Pelo contrário, ela é perigosa para a vida porque contamina com suplementos espúrios o significante ou o referente, mostrando-o disforme e volátil, numa palavra: sem valor (nas guerras os inimigos também se combatem assim). Retirar a seriedade ao objecto fá-lo implodir ou torna-o irrelevante, a não ser quando ele próprio se apresenta desde a origem constituído no e para o anedótico (por exemplo, o movimento DADA). Na cultura do sério, cheia de quantificações e de moralidade, a introdução da irrisão desbarata a estrutura que a mantém ordenada.

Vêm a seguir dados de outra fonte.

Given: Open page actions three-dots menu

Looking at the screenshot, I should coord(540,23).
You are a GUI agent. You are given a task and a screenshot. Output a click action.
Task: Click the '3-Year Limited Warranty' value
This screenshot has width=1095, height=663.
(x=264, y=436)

Desta forma, a caricatura é um pharmakon (dispositivo linguístico grego para a ambiguidade). E não vale a pena conjurar a sua negatividade, já que ela se aloja na própria utilidade (devíamos ter mais presente a metafísica do yin/yang). Por outro lado, o impasse político-social que aprisiona actualmente a Europa (com uma brutal crise demográfica, de que quase todas as outras são, parece-me, consequência) pode levar ao recrudescer da seriedade mortífera (necessariamente conservadora e dogmática, é impossível ser sério sem acreditar na Verdade e numa escala de valores que polariza simploriamente o bem e o mal, juntando-lhe as respectivas interdições/permissões e punições/recompensas). Revejam os semblantes cadavéricos dos facínoras nazis (e também, claro, os risinhos cínicos). Apesar de tudo, se controlarmos os riscos, a caricatura será uma das poucas formas de, numa época niilista como a nossa, combater a rigidez conservadora, sobretudo a intolerância moral que parece pronta a conquistar novamente a Europa, a começar pelo Leste.